Nmedia - Fotolia

Deduplication best practices and choosing the best dedupe technology

In our guide on deduplication best practices, learn how to choose the best dedupe technology, the differences between inline deduplication and post-processing, and more.

Todd Erickson

Published: 09 Nov 2010

Data deduplication is a technique to reduce storage needs by eliminating redundant data in your backup environment. Only one copy of the data is retained on storage media, and redundant data is replaced with a pointer to the unique data copy. Dedupe technology typically divides data sets in to smaller chunks and uses algorithms to assign each data chunk a hash identifier, which it compares to previously stored identifiers to determine if the data chunk has already been stored. Some vendors use delta differencing technology, which compares current backups to previous data at the byte level to remove redundant data.

Dedupe technology offers storage and backup administrators a number of benefits, including lower storage space requirements, more efficient disk space use, and less data sent across a WAN for remote backups, replication, and disaster recovery. Jeff Byrne, senior analyst for the Taneja Group, said deduplication technology can have a rapid return on investment (ROI). "In environments where you can achieve 70% to 90% reduction in needed capacity for your backups, you can pay back your investment in these dedupe solutions fairly quickly."

While the overall data deduplication concept is relatively easy to understand, there are a number of different techniques used to accomplish the task of eliminating redundant backup data, and it's possible that certain techniques may be better suited for your environment. So when you are ready to invest in dedupe technology, consider the following technology differences and data deduplication best practices to ensure that you implement the best solution for your needs.

In this guide on deduplication best practices, learn what you need to know to choose the right dedupe technology for your data backup and recovery needs. Learn about source vs. target deduplication, inline vs. post-processing deduplication, and the pros and cons of global deduplication.

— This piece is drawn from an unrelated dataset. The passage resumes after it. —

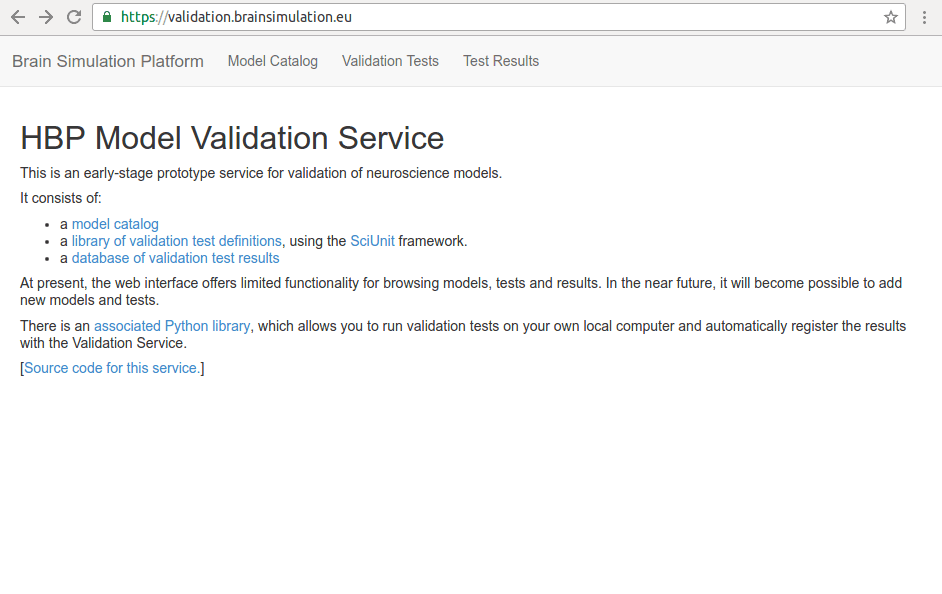Click the 'HBP Model Validation Service' heading

(232, 138)
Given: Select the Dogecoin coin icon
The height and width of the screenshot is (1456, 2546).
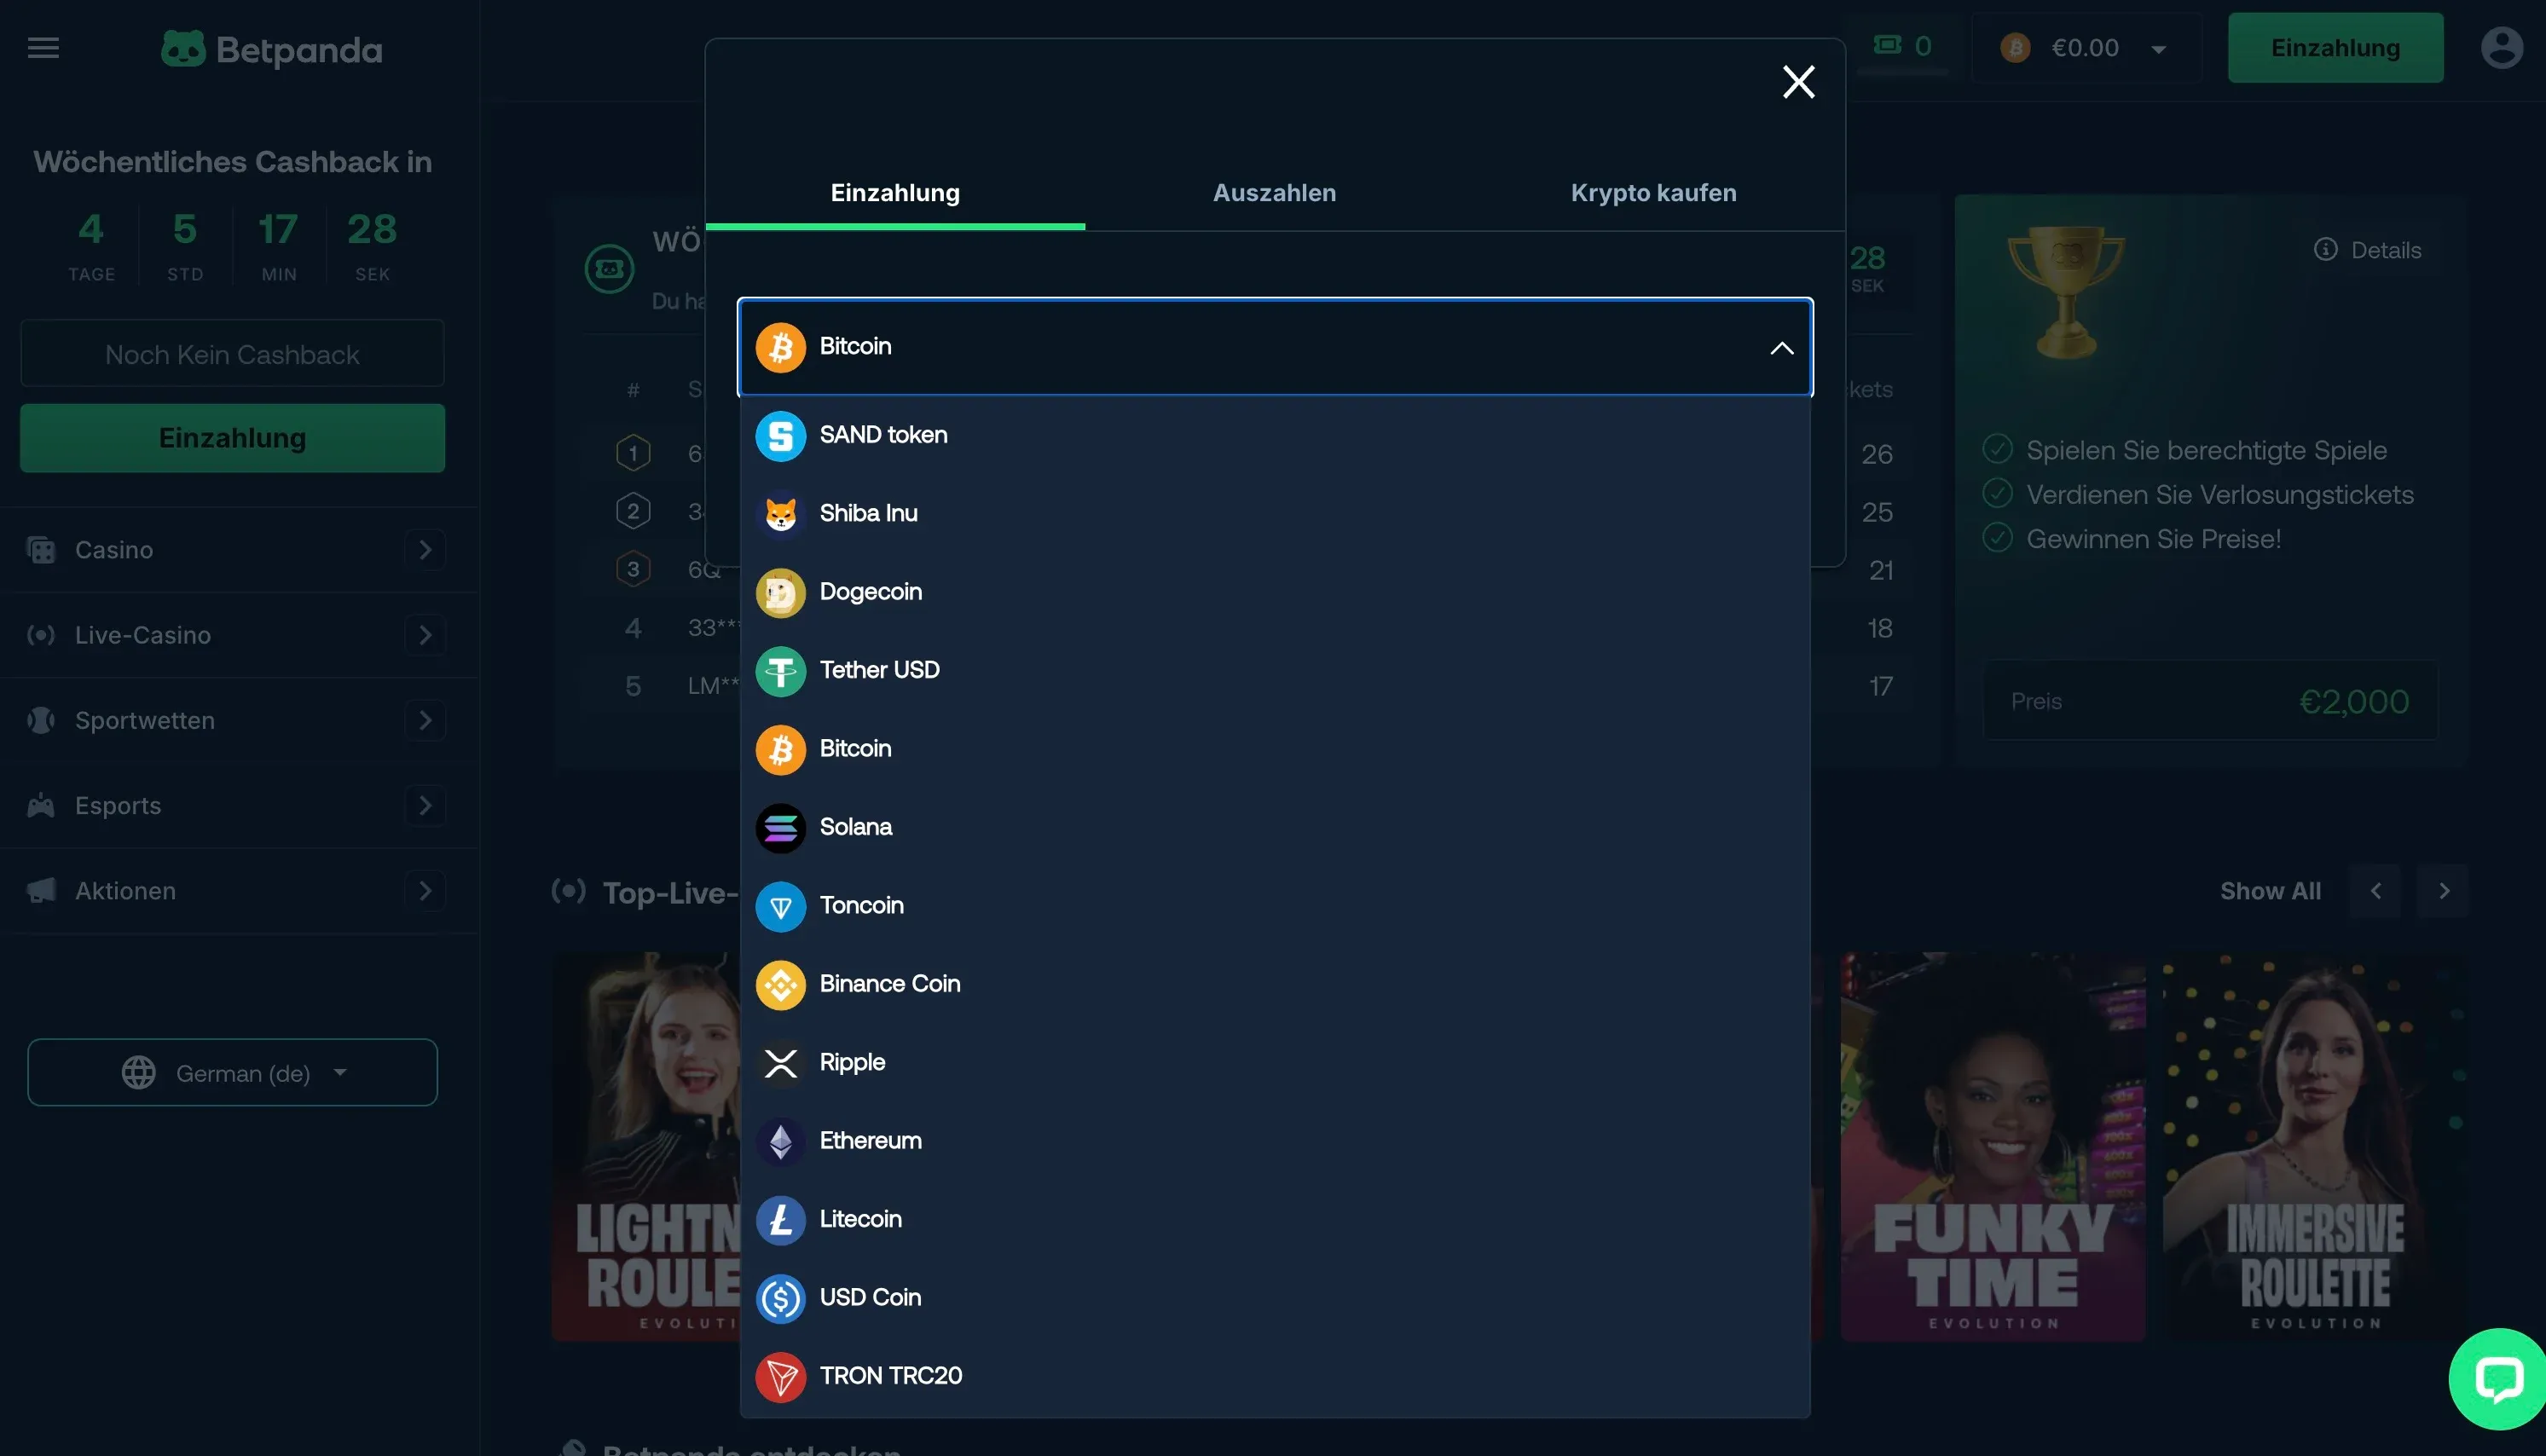Looking at the screenshot, I should tap(780, 592).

Deduplication Best Practices Guide: Choosing the right dedupe technology

Source deduplication vs. target dedupe pros and cons
Inline deduplication vs. post-process: Where do you dedupe?
Global deduplication takes dedupe to the next level

Source Deduplication vs. Target

Deduping can be performed by software running on a server (the source) or in an appliance where backup data is stored (the target). If the data is deduped at the source, redundancies are removed before transmission to the backup target. "If you're deduping right at the source, you get the benefit of a smaller image, a smaller set of data going across the wire to the target," Byrne said. source deduplication uses client software to compare new data blocks on the primary storage device with previously backed up data blocks. Previously stored data blocks are not transmitted. Source-based deduplication uses less bandwidth for data transmission, but it increases server workload and could increase the amount of time it takes to complete backups.

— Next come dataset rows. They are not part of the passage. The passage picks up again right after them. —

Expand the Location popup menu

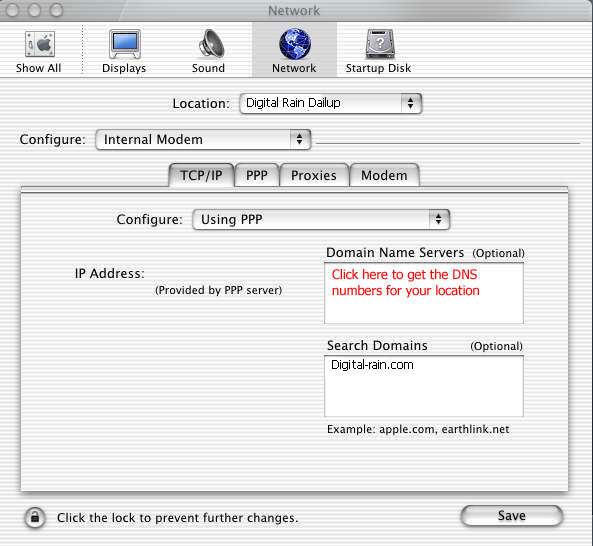click(x=331, y=103)
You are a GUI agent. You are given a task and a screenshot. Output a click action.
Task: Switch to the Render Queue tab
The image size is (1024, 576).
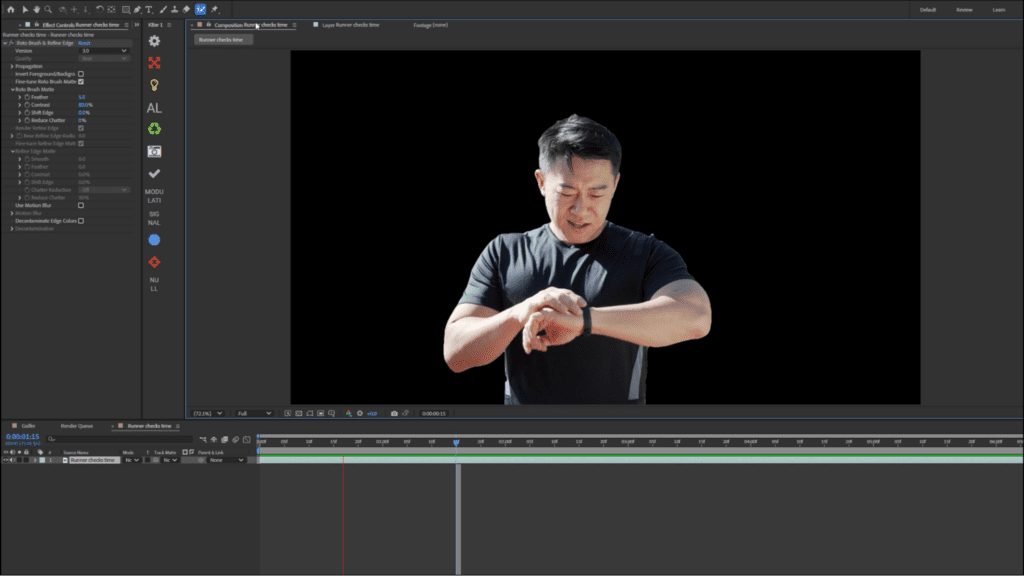(77, 426)
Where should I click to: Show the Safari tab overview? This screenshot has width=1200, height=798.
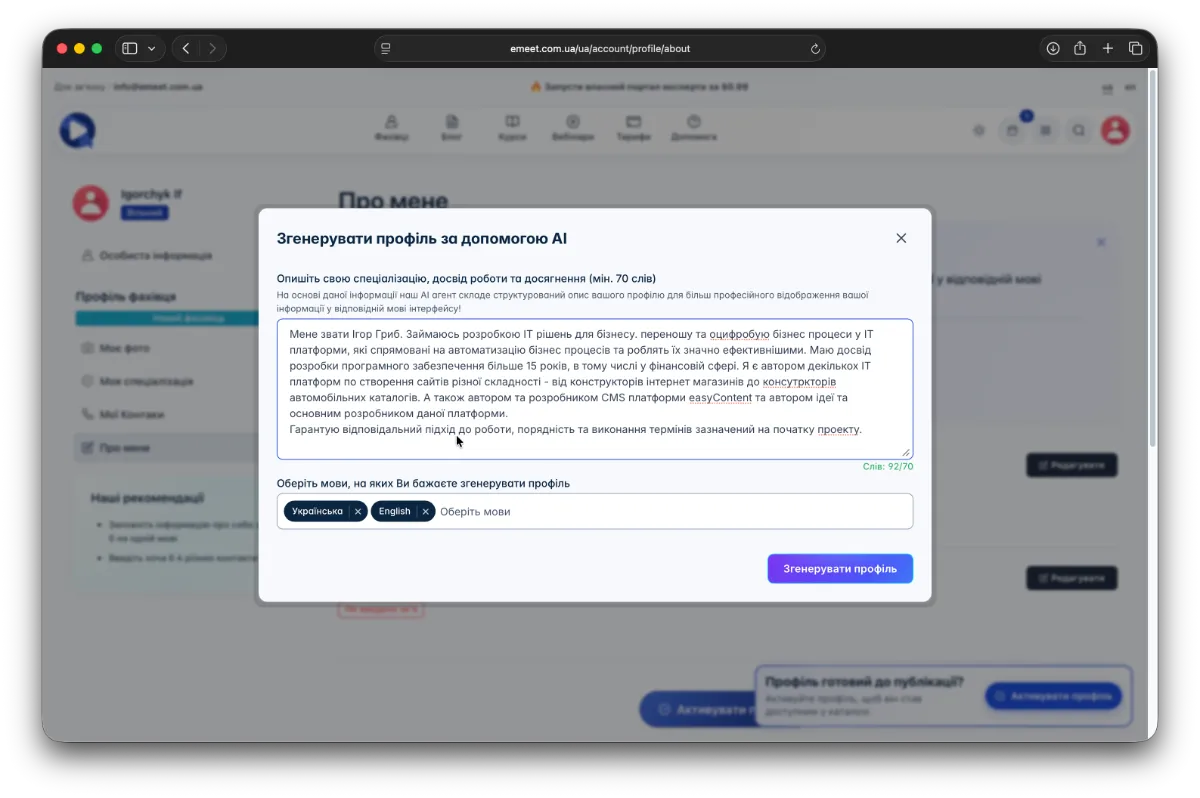[1136, 48]
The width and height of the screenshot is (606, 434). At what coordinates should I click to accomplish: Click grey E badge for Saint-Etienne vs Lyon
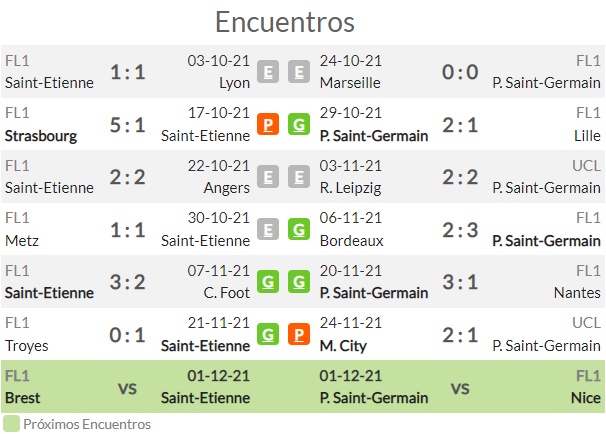[268, 72]
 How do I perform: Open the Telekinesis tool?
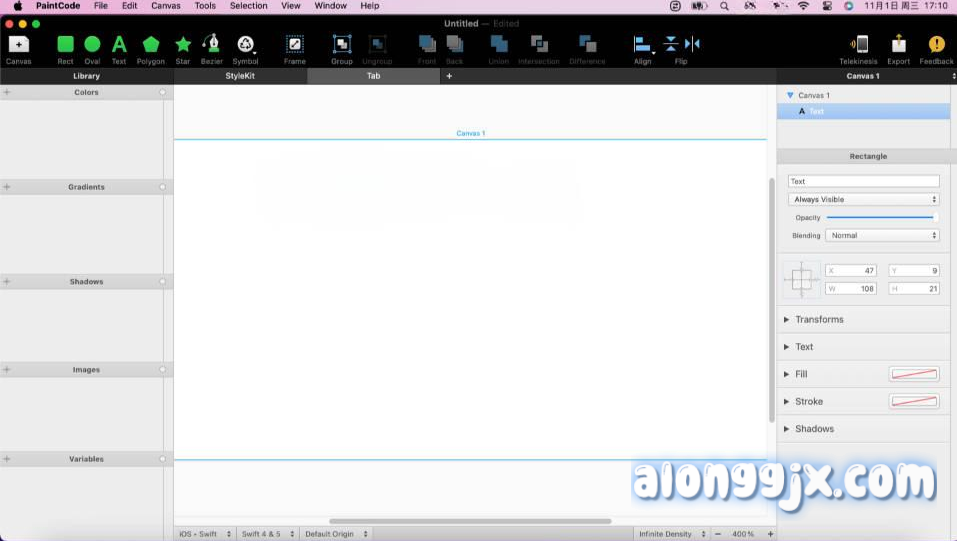click(858, 44)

When you have large backup sets or a small backup window, you don't want to degrade the performance of your backup operation. For certain workloads, a target-based solution might be better suited.

Lauren Whitehousesenior analyst, Enterprise Strategy Group

Lauren Whitehouse, a senior analyst with the Enterprise Strategy Group, said source deduplication is well suited for backing up smaller and remote sites because increased CPU usage doesn't have as big of an impact on the backup process. Whitehouse also said virtualized environments are also "excellent use cases" for source deduplication because of the immense amounts of redundant data in virtual machine disk (VMDK) files. However, if you have multiple virtual machines (VMs) sharing one physical host, running multiple hash calculations at the same time may overburden the host's I/O resources.

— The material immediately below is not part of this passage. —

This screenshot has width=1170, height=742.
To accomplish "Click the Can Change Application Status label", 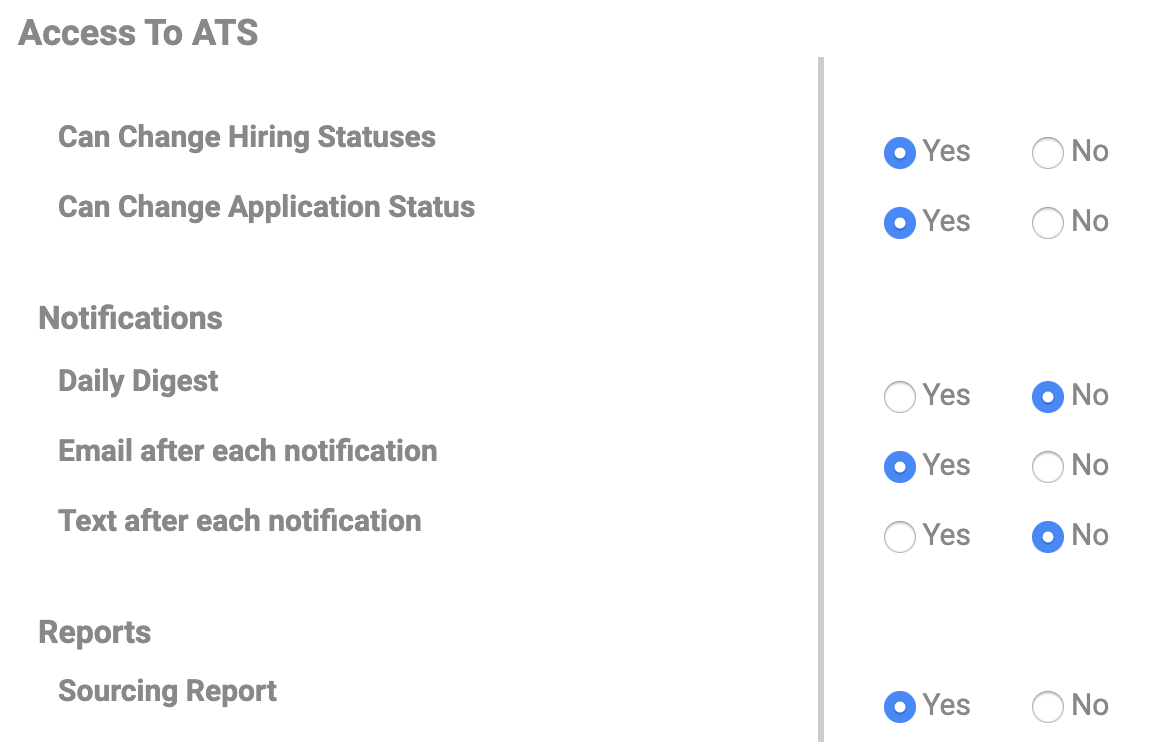I will coord(266,207).
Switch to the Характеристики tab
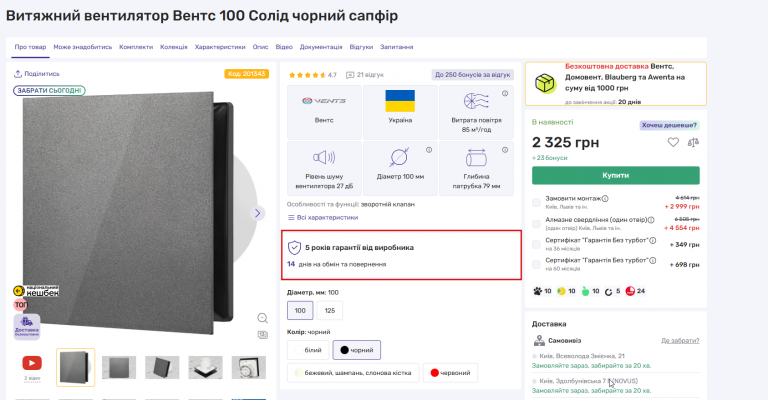Viewport: 768px width, 400px height. 219,47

Most well-known data backup applications now include source dedupe, including Symantec Corp.'s Backup Exec and NetBackup, EMC Corp.'s Avamar, CA Inc.'s ArcServe Backup, and IBM Corp.'s Tivoli Storage Manager (TSM) with ProtecTier.

target deduplication removes redundant data in the backup appliance -- typically a NAS device or virtual tape library (VTL). Target dedupe reduces the storage capacity required for backup data, but does not reduce the amount of data sent across a LAN or WAN during backup. "A target deduplication solution is a purpose built appliance, so the hardware and software stack are tuned to deliver optimal performance," Whitehouse said. "So when you have large backup sets or a small backup window, you don't want to degrade the performance of your backup operation. For certain workloads, a target-based solution might be better suited."

Target deduplication may also fit your environment better if you use multiple backup applications and some do not have built-in dedupe capabilities. Target-based deduplication systems include Quantum Corp.'s DXi series, IBM's TSM, NEC Corp.'s Hydrastor series, FalconStor Software Inc.'s File-interface Deduplication System (FDS), and EMC's Data Domain series.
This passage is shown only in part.